▶ [Task item]:
Read through the listing below and return only the lines containing "first".

▶ [Supplied entries]:
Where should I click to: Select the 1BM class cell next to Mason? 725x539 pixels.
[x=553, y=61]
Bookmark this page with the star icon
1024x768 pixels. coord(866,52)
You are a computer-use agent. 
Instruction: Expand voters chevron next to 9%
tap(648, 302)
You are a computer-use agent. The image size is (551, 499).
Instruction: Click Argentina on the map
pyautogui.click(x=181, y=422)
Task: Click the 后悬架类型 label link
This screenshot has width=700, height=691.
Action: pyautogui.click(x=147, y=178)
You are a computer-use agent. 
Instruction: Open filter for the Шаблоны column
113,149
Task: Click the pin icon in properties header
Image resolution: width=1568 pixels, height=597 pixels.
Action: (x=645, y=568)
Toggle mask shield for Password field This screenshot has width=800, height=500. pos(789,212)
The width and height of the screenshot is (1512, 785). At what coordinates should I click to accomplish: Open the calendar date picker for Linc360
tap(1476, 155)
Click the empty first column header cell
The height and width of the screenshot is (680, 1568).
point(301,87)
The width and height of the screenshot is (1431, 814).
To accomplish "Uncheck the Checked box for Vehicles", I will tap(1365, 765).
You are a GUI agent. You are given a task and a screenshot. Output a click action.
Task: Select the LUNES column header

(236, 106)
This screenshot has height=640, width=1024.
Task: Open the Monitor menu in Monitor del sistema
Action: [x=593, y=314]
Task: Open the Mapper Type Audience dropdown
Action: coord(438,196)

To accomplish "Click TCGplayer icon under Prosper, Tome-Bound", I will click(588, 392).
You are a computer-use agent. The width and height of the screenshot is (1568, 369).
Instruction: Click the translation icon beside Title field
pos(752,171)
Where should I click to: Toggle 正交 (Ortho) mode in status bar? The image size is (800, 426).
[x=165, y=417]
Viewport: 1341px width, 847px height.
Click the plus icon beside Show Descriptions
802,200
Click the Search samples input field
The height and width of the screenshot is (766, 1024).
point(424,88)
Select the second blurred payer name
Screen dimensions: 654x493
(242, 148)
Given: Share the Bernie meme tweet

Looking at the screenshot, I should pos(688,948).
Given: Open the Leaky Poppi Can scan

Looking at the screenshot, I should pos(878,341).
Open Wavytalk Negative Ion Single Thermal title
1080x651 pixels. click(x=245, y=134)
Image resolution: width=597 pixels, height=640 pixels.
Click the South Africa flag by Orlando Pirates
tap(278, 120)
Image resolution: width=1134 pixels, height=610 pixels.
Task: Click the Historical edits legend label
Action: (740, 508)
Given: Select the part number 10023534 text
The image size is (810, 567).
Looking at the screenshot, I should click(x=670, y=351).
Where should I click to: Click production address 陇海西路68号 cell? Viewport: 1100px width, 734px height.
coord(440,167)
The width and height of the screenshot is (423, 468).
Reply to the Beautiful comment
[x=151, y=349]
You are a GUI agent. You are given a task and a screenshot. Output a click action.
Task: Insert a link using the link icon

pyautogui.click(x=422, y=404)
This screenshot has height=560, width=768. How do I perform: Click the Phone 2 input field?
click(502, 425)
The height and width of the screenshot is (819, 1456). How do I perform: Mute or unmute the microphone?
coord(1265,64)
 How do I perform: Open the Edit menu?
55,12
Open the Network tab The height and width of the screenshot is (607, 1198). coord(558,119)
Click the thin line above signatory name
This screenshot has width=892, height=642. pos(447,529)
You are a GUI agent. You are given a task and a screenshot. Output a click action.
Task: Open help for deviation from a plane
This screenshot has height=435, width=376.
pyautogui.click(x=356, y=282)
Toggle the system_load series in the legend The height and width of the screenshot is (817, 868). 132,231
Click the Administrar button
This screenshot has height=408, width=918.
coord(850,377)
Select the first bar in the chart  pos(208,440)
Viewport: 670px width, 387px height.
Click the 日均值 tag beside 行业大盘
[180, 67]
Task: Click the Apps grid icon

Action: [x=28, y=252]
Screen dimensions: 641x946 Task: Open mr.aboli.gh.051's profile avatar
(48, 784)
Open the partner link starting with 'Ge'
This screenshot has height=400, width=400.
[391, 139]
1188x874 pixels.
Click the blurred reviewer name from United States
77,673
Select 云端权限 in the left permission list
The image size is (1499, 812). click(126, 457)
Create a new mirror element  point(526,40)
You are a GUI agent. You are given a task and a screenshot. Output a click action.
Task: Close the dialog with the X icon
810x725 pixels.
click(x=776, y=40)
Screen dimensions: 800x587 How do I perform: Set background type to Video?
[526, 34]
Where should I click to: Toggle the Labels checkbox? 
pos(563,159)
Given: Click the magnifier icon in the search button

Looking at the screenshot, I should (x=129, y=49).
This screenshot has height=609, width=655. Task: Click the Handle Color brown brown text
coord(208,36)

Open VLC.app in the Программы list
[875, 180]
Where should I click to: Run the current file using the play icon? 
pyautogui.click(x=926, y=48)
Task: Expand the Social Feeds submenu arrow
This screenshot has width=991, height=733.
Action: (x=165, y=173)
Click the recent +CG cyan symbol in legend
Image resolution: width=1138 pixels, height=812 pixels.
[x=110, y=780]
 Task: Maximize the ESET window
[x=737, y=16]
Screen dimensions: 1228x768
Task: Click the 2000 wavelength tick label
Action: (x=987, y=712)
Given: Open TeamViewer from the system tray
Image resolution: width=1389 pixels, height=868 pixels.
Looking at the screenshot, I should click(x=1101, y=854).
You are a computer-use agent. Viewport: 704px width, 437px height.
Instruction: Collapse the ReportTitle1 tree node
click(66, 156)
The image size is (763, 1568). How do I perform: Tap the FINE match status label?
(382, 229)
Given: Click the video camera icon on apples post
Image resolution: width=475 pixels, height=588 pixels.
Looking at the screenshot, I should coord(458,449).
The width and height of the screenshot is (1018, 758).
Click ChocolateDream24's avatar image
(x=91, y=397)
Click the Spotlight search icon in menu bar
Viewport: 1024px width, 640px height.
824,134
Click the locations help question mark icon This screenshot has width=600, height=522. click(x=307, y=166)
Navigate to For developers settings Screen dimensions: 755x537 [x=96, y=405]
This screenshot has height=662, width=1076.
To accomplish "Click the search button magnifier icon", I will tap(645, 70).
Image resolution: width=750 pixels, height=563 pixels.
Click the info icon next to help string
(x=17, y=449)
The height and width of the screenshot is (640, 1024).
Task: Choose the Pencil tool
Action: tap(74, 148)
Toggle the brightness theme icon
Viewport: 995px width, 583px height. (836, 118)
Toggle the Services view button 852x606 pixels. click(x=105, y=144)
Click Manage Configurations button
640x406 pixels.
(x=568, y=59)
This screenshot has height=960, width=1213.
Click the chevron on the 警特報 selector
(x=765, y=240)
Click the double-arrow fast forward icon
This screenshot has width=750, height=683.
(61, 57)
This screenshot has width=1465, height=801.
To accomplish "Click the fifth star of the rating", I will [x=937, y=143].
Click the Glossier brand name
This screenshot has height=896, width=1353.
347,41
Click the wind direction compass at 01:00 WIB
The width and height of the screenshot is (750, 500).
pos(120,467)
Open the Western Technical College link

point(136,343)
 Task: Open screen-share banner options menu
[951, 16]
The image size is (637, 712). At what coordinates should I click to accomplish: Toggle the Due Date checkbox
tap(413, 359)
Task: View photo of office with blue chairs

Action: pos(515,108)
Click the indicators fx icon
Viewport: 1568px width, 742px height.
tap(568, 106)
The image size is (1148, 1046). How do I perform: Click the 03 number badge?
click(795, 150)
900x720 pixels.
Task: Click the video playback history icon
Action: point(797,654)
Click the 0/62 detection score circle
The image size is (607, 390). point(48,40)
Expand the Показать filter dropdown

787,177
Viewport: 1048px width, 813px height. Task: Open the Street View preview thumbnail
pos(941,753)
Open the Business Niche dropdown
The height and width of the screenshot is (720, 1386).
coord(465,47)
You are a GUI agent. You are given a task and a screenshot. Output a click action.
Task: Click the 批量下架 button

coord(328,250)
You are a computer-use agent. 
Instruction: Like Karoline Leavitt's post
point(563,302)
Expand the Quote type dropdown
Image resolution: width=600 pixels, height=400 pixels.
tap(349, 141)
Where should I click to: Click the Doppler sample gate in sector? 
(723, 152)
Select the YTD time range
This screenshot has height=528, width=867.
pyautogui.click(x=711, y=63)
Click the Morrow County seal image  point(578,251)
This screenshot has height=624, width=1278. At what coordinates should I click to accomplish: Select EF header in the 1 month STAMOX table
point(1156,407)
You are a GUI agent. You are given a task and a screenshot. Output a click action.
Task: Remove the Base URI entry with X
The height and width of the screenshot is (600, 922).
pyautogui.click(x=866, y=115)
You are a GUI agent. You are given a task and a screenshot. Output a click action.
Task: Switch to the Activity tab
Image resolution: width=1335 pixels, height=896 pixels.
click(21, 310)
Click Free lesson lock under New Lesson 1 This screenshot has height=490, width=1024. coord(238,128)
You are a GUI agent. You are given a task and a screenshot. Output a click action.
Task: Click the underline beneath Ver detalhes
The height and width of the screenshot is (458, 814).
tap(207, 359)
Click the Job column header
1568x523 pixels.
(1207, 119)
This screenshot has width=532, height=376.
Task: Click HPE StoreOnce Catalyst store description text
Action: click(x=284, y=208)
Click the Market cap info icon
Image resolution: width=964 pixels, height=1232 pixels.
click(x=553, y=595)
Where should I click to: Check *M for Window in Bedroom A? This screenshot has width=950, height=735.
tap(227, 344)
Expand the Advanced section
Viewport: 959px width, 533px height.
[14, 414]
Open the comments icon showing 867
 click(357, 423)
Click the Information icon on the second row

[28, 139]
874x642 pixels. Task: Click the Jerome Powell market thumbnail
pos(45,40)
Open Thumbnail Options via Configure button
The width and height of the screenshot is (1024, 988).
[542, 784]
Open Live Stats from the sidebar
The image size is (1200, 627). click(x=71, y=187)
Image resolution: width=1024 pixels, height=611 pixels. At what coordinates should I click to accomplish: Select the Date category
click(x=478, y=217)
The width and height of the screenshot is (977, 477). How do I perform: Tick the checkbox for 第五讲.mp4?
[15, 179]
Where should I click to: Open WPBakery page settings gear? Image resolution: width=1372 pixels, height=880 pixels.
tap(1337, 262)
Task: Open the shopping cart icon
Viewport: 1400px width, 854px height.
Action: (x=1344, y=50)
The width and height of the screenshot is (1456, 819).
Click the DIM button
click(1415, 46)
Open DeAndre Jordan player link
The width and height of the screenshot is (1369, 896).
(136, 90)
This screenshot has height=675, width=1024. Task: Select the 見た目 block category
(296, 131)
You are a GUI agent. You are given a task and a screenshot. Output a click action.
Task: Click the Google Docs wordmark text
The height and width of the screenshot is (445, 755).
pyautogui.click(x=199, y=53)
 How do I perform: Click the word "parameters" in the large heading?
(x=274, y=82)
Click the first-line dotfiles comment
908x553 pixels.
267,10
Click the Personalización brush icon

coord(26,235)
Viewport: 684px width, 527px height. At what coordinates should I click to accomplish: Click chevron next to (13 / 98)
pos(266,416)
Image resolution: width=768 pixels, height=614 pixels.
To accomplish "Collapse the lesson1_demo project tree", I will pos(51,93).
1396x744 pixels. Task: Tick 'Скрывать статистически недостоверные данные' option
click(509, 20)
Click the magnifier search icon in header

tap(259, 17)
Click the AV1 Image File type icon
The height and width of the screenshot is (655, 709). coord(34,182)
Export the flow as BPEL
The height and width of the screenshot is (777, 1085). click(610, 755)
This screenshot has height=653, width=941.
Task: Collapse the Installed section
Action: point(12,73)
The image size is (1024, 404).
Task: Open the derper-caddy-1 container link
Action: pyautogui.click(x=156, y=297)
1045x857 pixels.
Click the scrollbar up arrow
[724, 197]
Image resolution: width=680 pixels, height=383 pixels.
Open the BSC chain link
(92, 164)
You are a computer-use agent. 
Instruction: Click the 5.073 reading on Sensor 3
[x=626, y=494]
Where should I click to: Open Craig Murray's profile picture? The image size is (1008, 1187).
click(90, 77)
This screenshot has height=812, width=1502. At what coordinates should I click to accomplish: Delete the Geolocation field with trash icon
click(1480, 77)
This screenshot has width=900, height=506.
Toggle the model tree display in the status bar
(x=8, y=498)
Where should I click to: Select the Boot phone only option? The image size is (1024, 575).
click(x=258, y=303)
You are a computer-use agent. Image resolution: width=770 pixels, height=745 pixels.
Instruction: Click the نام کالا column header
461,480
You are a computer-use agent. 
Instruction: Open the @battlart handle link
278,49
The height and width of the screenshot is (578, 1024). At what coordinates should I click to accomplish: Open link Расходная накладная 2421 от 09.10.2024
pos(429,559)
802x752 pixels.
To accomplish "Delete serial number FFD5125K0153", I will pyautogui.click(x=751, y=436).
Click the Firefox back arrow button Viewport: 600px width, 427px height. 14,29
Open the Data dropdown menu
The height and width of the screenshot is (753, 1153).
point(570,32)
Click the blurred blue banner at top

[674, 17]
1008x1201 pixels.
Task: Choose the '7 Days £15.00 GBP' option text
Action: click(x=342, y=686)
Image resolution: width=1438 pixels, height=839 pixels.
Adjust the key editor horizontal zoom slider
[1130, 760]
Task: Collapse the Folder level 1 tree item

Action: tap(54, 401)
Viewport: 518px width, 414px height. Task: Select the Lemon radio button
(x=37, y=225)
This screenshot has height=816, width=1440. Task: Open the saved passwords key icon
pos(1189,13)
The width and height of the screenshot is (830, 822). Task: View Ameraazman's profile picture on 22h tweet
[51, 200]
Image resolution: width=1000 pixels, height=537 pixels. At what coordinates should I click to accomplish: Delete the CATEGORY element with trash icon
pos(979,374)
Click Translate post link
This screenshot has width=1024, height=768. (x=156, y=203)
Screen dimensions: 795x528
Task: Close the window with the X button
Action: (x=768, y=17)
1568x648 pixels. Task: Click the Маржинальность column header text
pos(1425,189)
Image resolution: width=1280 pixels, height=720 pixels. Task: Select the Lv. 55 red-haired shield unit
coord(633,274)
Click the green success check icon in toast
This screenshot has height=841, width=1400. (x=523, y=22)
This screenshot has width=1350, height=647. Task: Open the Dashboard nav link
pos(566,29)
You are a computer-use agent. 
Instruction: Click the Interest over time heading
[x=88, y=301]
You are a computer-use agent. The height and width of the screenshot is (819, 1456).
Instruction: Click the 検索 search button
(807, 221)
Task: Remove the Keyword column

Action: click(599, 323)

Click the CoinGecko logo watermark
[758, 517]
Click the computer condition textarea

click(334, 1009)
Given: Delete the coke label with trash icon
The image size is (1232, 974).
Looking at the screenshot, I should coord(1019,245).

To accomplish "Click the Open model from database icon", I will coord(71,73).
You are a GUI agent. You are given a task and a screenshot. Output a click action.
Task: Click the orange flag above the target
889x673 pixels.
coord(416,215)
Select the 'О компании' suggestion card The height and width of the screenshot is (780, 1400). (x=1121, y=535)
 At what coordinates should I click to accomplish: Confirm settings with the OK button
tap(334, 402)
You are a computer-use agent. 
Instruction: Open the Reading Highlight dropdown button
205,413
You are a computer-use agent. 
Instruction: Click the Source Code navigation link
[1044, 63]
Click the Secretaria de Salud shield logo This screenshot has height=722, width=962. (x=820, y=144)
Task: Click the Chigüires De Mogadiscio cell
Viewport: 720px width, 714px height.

▶ [Result for this task]:
Click the empty first column header cell
Select the first bar in the chart  pos(208,440)
Click the first-line dotfiles comment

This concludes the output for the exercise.